Professional career as a "road player"

Taylor came from near Knoxville and started playing pool as a child . By his own admission, however, as a 14-year-old he was a much better snooker player . Nonetheless, as a teenager, he made his first professional experience as a bank-pool player, since in the 1930s and 40s this type of pool was the most likely to make money in the southern states. At the age of 16, Taylor learned the basics of one pocket billiards from his friend, Earl Shriver , a discipline in which Taylor would become very successful in later years, but which was not widespread in the southern United States at the time. However, Taylor took the chance in Knoxville to train with traveling "One Pocket" specialists like Hayden Lingo .

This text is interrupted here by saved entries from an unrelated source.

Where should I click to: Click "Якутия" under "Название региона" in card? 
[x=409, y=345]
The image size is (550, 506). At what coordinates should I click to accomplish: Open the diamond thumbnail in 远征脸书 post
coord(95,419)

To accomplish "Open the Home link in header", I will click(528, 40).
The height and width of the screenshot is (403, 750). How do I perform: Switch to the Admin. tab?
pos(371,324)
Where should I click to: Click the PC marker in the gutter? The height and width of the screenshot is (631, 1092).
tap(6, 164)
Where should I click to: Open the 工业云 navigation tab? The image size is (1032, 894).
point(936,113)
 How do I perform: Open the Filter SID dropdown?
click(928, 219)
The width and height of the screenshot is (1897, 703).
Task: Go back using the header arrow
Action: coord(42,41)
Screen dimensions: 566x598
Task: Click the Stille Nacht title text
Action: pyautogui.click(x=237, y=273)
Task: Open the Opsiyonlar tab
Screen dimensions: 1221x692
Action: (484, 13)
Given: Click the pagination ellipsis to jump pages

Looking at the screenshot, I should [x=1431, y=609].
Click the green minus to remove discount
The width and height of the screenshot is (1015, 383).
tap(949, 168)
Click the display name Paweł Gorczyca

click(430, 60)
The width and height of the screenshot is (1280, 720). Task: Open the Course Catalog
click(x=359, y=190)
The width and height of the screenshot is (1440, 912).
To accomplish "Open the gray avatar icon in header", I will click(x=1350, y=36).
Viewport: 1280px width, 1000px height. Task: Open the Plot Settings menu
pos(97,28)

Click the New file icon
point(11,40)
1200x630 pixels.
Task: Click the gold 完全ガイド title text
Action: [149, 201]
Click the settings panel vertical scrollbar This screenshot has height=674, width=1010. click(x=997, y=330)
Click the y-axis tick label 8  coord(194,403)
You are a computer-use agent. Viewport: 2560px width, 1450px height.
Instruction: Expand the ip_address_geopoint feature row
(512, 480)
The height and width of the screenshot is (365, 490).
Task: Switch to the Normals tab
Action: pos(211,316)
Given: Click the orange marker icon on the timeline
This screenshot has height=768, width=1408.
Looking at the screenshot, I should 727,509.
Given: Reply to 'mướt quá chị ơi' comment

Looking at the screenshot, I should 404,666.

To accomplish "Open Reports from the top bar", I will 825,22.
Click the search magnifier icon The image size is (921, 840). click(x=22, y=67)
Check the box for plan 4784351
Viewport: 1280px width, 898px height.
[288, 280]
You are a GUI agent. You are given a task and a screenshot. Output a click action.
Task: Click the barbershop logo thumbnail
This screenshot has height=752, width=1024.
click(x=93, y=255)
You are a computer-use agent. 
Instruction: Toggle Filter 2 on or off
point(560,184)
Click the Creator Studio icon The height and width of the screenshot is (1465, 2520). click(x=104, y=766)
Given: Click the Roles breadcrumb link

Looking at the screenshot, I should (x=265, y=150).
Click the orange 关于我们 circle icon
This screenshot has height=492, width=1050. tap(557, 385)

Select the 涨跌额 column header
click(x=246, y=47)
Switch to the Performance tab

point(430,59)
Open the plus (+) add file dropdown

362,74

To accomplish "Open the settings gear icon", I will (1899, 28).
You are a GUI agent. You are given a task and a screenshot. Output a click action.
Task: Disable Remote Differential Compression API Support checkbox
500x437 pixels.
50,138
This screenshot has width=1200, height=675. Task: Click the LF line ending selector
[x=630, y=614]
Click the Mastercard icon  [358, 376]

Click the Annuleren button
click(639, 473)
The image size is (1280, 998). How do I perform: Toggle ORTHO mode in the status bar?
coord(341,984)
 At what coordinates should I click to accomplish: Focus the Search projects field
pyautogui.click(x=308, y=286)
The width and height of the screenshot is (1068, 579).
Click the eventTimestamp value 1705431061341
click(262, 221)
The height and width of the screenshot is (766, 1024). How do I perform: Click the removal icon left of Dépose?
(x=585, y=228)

As a professional player, he was nicknamed "The Knoxville Bear" for his exceptionally powerful kick , and known as "Fast Eddie". He earned his fame primarily as a road player , i. In other words, he traveled from town to town, at times together with players he was friends with, and concentrated on privately organized pool matches in which high prize money was played, which was negotiated between the players.

Tournaments

Due to the comparatively low prize money, Taylor, like some other famous players of the time, largely refrained from participating in tournaments. In his rare tournament appearances in the 1960s , however, he was able to collect some successes and became a multiple title holder (so-called world champion) at the World All-Around Championships in Johnston City , Illinois , a three-week eventing competition with separate preliminary round competitions in the pool disciplines One Pocket , Nine Ball and Straight Pool and a final round of the preliminary round winners for the overall victory. While he won the “One Pocket” competition in 1963 and 1964, in 1964, in a hard-fought final, he also won the overall victory over the famous multiple overall winner Luther “Wimpy” Lassiter . In addition to the official tournament games, high-value private games in the "back room" of the Jansco brothers' pool salon were among the highlights of these events, which took place annually from 1961 to 1972. In 1967 Taylor succeeded in winning the One Pocket competition and in the final round at the Stardust Open , another all-around tournament in Las Vegas, against Mike Eufemia and Danny Jones ; in the same year he reached the seventh place at the " 14 and 1 endless " World Championships in New York City with a record of 9 wins and 5 losses.

Career end and death

In the 1970s, Eddie Taylor gradually withdrew from professional sport, among other things because of a progressive visual impairment that increasingly hindered him playing. Even today, many professionals consider him to be one of the best one-pocket and bank-pool players of all time. He also mastered other variants such as 9-ball and " 14 and 1 endless " above average. One of his specialties was also one-handed play, a skill that he regularly used to profitable games for money.
Since 1993 he has been a member of the Hall of Fame of the Billiard Congress of America in the category Best Players . A few months after his induction into the One Pocket Hall of Fame , at which Eddie Taylor again demonstrated his skills to the audience, he died on September 5, 2005 at the age of 86 in his home in Bossier City, Louisiana of complications from cancer.

Individual evidence

  1. HOF inductees: 1992-1996 ( Memento of 26 May 2011 at the Internet Archive ).
  2. http://www.onepocket.org/Taylor_HOF_Event.htm
  3. ^ Obituary ( memento January 9, 2011 in the Internet Archive ) of the Billiard Congress of America .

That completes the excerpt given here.